**What is asked:**
Transcribe all of the data below verbatim, omitting the pictures.
================================
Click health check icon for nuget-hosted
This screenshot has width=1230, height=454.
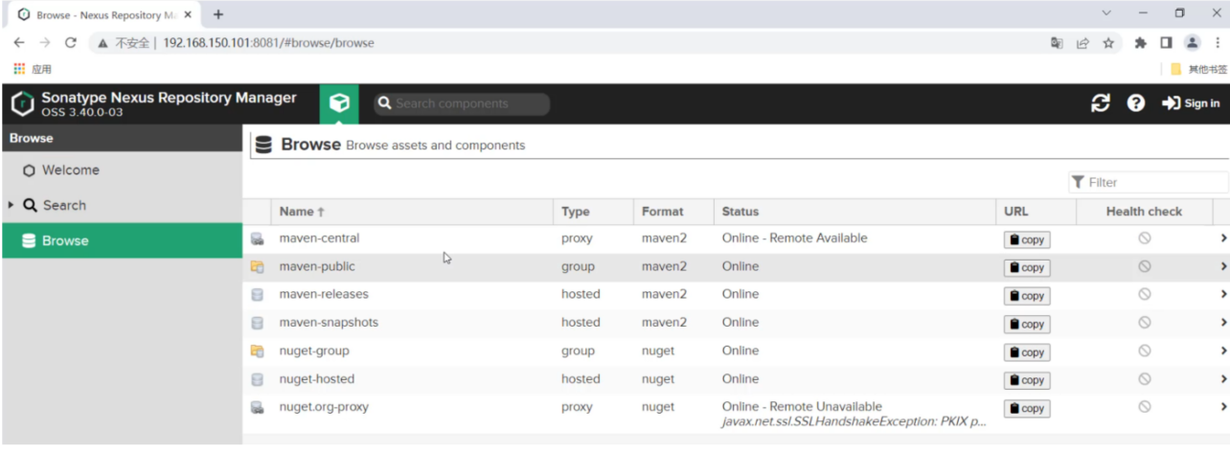pyautogui.click(x=1144, y=379)
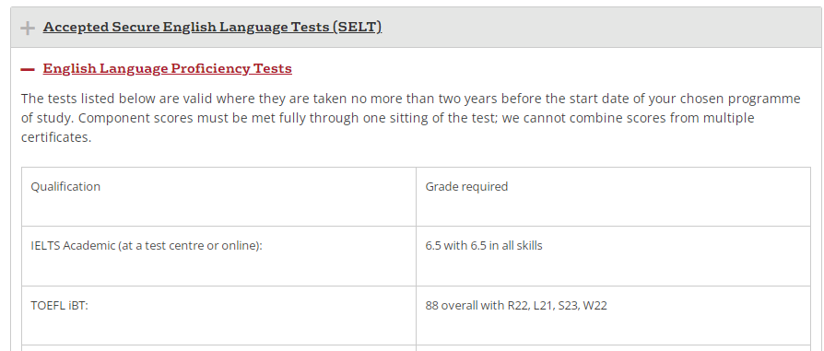The image size is (824, 351).
Task: Click the TOEFL iBT qualification cell
Action: pos(218,316)
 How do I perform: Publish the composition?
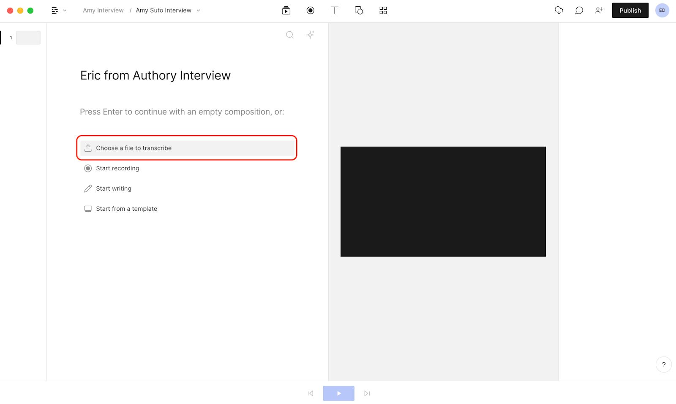(x=630, y=10)
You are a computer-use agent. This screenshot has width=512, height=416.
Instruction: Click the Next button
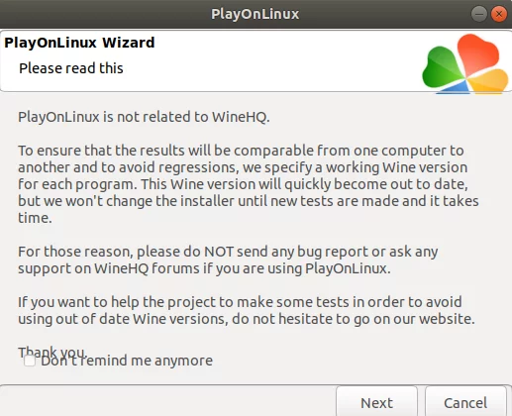pyautogui.click(x=376, y=402)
================================
**The completed task:**
Click health check icon for nuget-hosted
This screenshot has width=1230, height=454.
pyautogui.click(x=1144, y=379)
The image size is (824, 351).
Task: Click the TOEFL iBT qualification cell
Action: pos(218,316)
 How do I perform: Publish the composition?
(x=630, y=10)
You are a computer-use agent. This screenshot has width=512, height=416.
Instruction: Click the Next button
pyautogui.click(x=376, y=402)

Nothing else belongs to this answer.